Top of Material for the task
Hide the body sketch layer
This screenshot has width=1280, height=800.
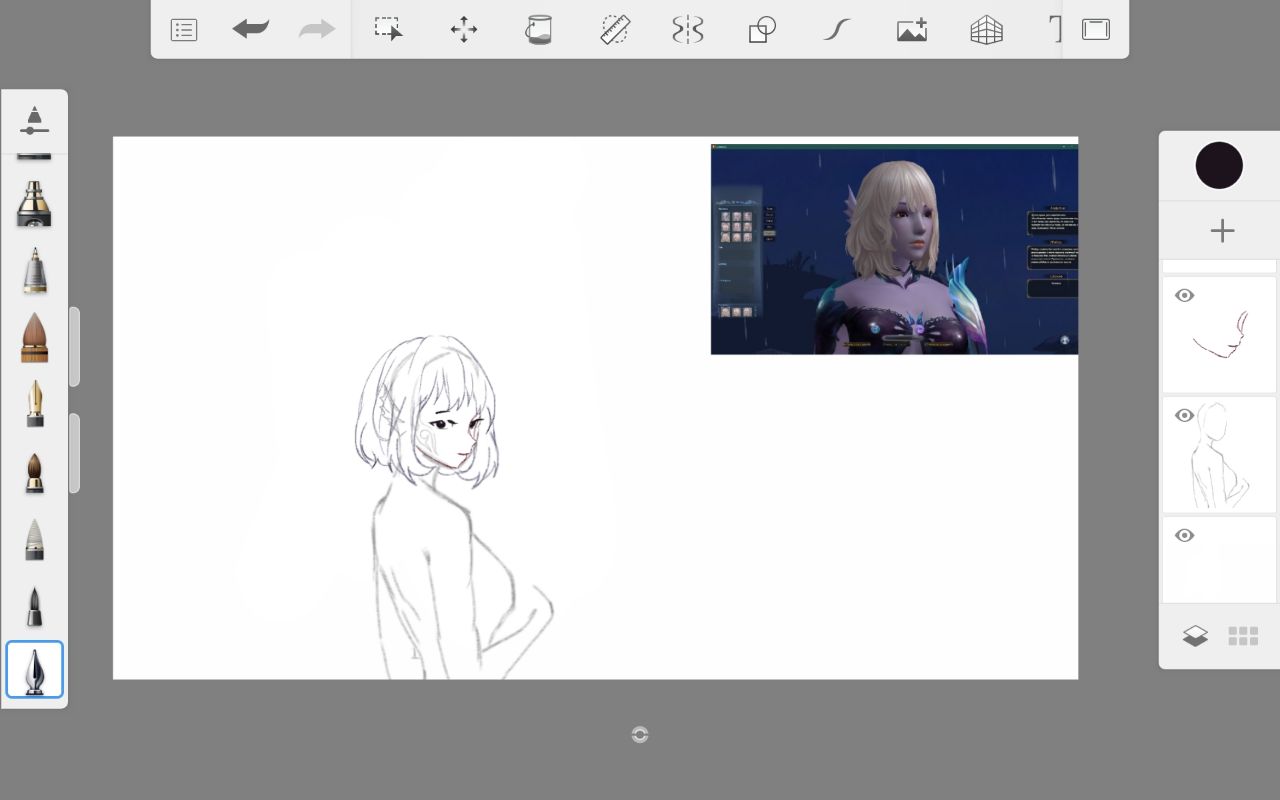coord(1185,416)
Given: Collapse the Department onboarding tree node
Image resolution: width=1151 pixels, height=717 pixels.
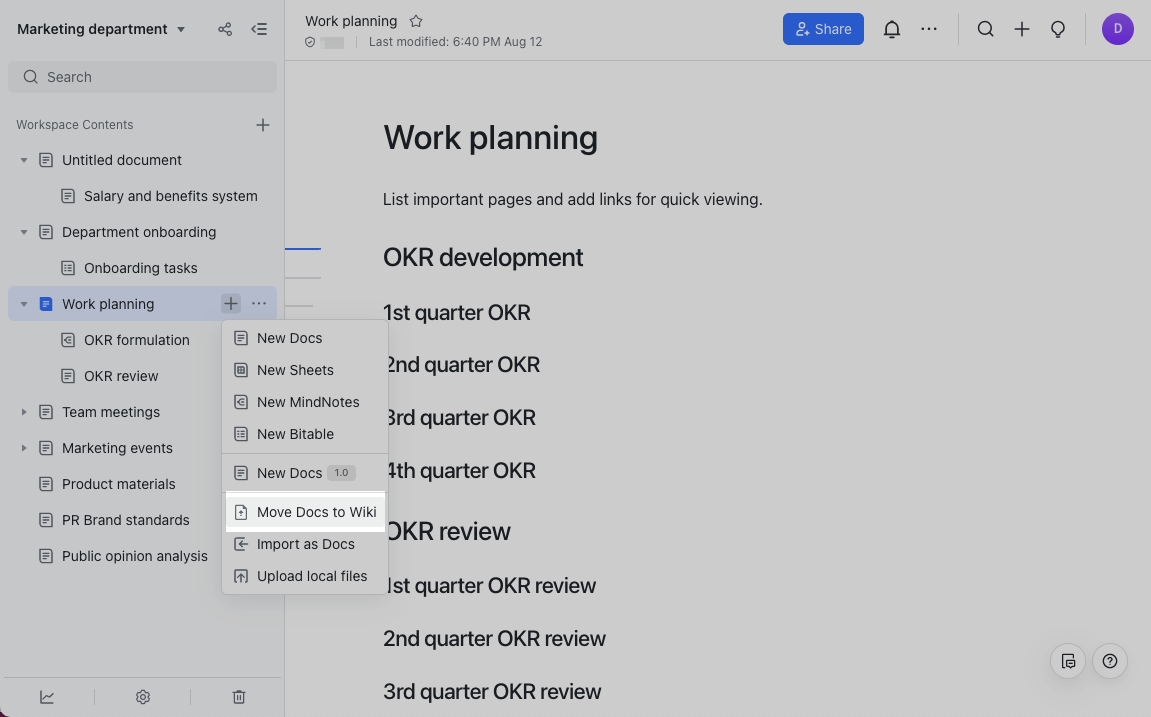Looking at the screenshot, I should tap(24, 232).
Bottom of Material for the task
What the task requires:
The records above need to be restated word for word, with the pictures left out.

The answer:
Hide the body sketch layer
This screenshot has width=1280, height=800.
coord(1185,416)
Given: Collapse the Department onboarding tree node
Image resolution: width=1151 pixels, height=717 pixels.
Looking at the screenshot, I should tap(24, 232).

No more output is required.